Id. at 365-66 (internal citations omitted).
The Padilla Court further set out the obligation of a defense attorney
regarding a client entering a guilty plea:
Immigration law can be complex, and it is a legal specialty of its own. Some members of the bar who represent clients facing criminal charges, in either state or federal court or both, may not be well versed in it. There will, therefore, undoubtedly be numerous situations in which the deportation consequences of a particular plea are unclear or uncertain. The duty of the private practitioner in such cases is more limited. When the law is not succinct and straightforward [], a criminal defense attorney need do no more than advise a noncitizen client that pending criminal charges may carry a risk of adverse immigration consequences. But when the deportation consequence is truly clear, . . . the duty to give correct advice is equally clear.

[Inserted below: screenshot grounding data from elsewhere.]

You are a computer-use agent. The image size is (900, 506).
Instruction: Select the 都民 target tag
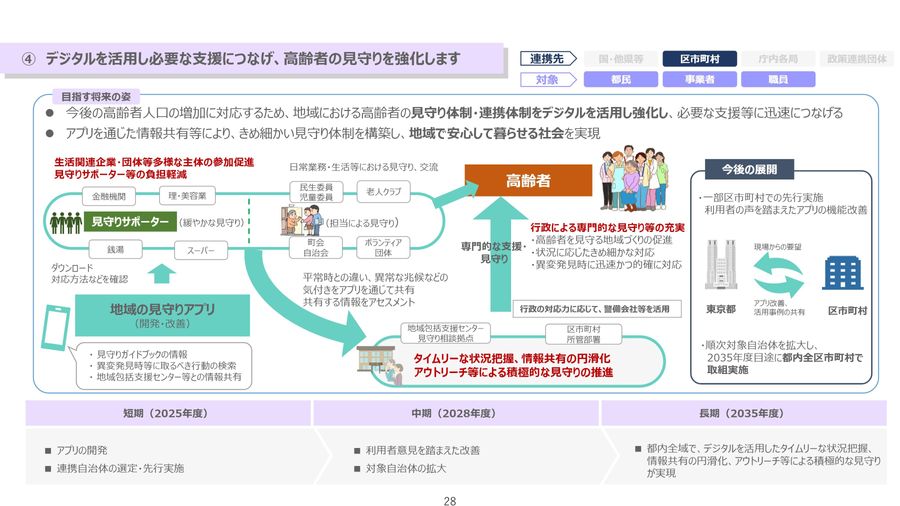tap(620, 79)
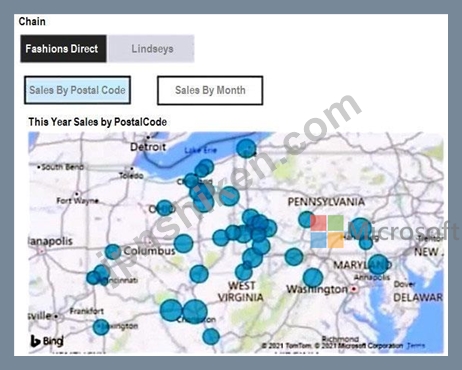
Task: Click the Detroit city label on map
Action: (x=148, y=147)
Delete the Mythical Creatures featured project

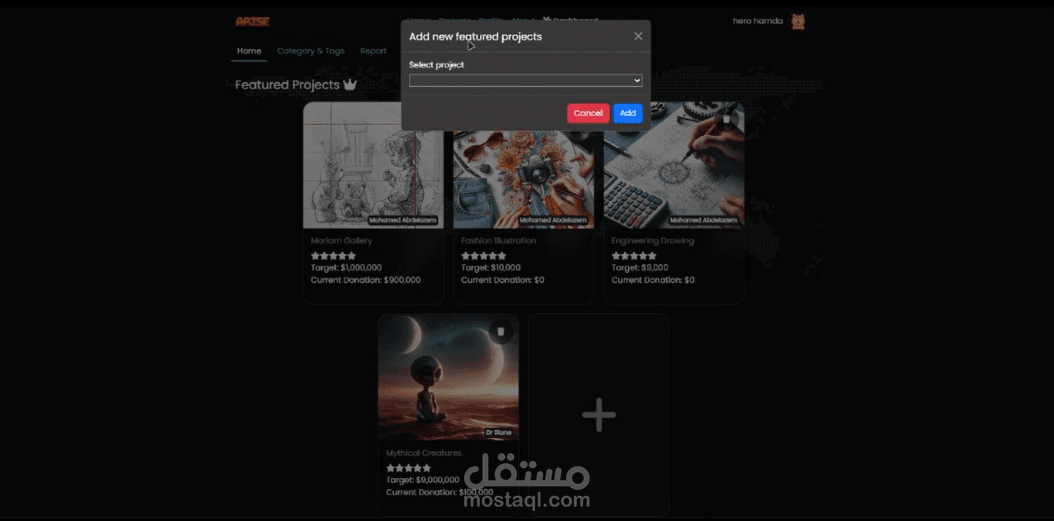[501, 331]
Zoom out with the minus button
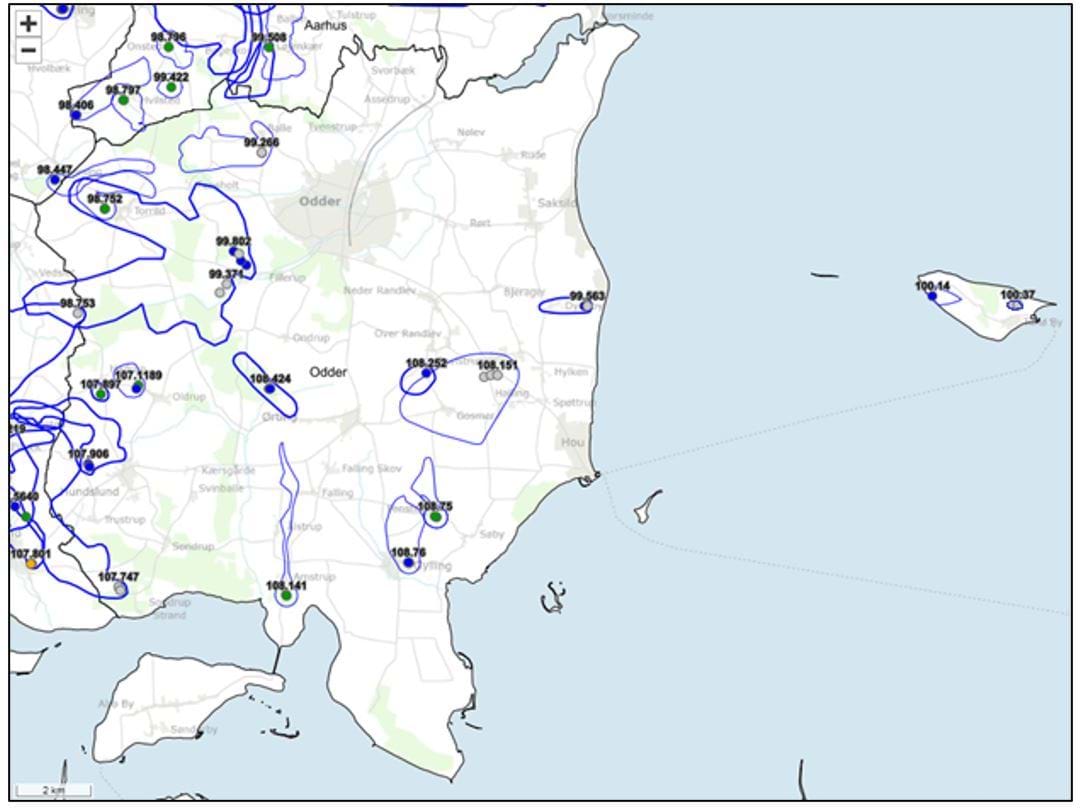Image resolution: width=1081 pixels, height=808 pixels. [28, 50]
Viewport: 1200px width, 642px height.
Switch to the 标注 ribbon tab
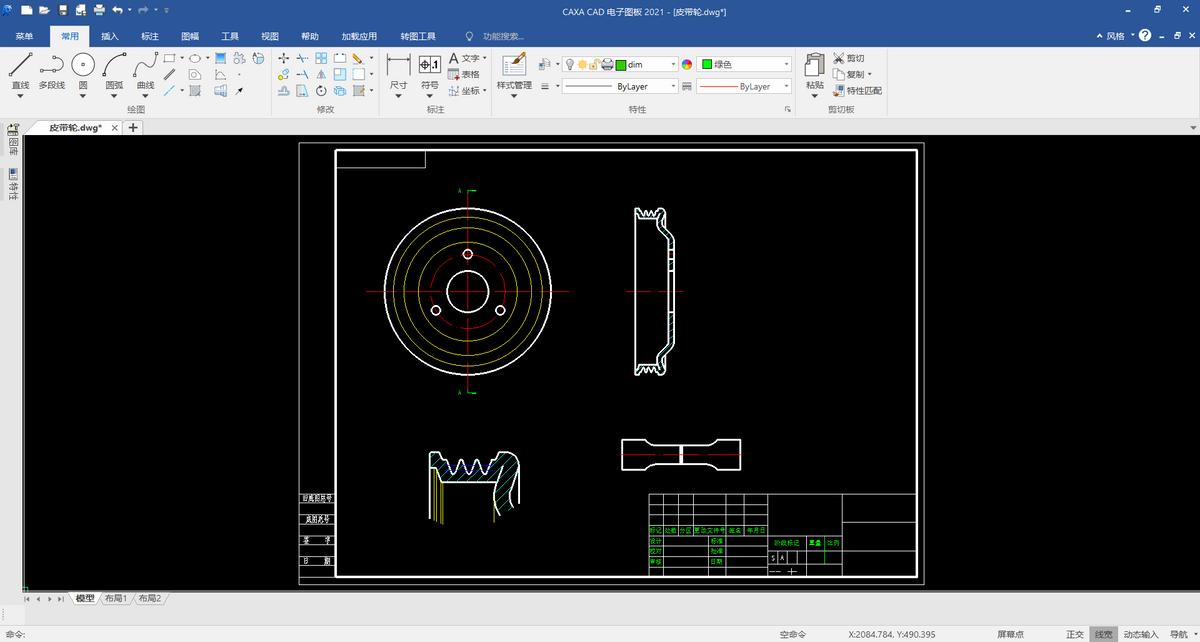click(150, 36)
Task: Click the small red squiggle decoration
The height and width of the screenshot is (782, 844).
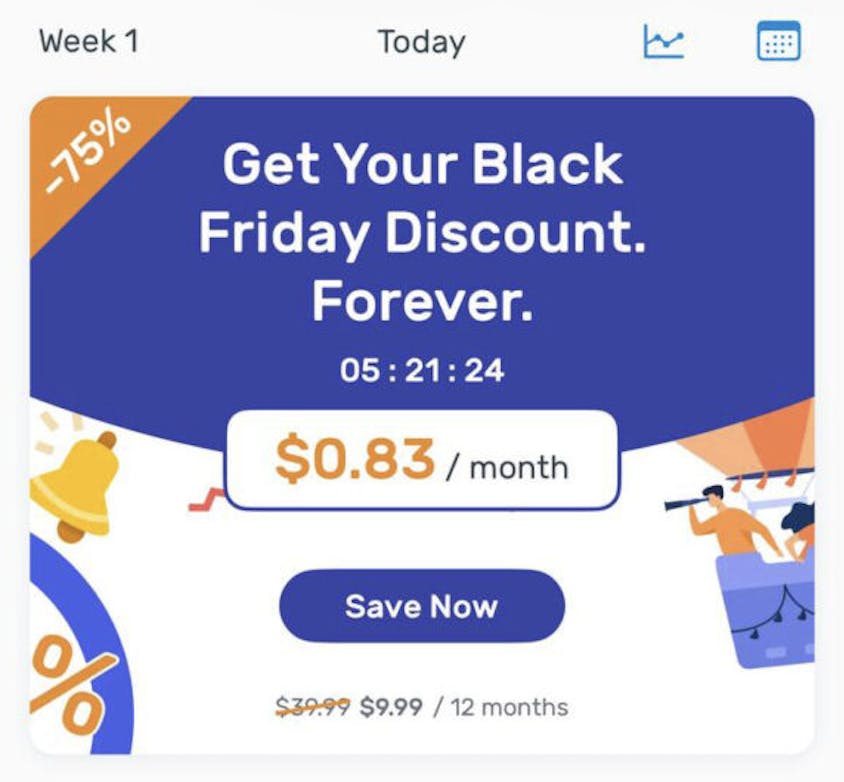Action: tap(207, 501)
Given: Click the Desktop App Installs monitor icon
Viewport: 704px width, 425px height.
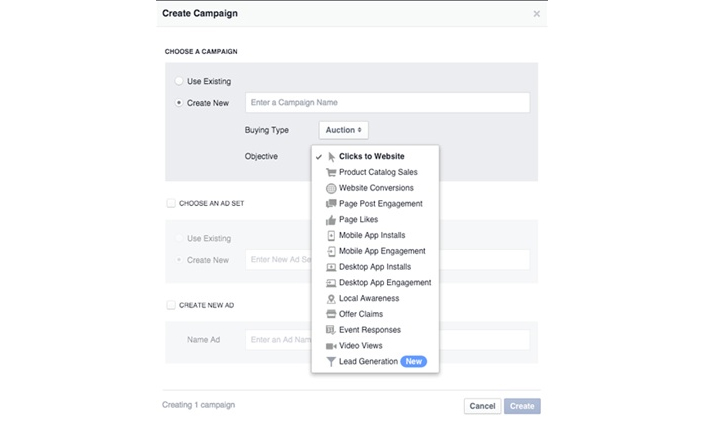Looking at the screenshot, I should (x=331, y=267).
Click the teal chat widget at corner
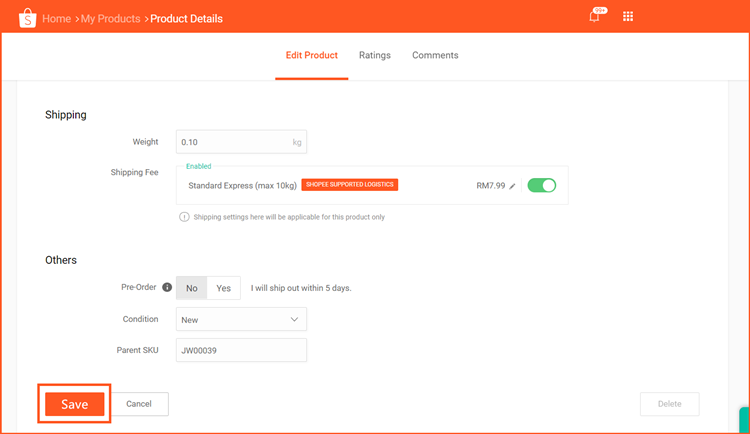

Id. at 369 (footnote omitted). The Court concluded, “counsel must inform
her client whether his plea carries a risk of deportation. Our longstanding
Sixth Amendment precedents, the seriousness of deportation as a
consequence of a criminal plea, and the concomitant impact of deportation on
families living lawfully in this country demand no less.” Id. at 374.8 ____________________________________________
8 Padilla abrogated Commonwealth v. Frometa, 555 A.2d 92 (Pa. 1989),
in which the Pennsylvania Supreme court determined that “counsel, in providing adequate assistance to a criminal defendant contemplating a guilty plea, is not required to advise a defendant of the collateral consequences of (Footnote Continued Next Page)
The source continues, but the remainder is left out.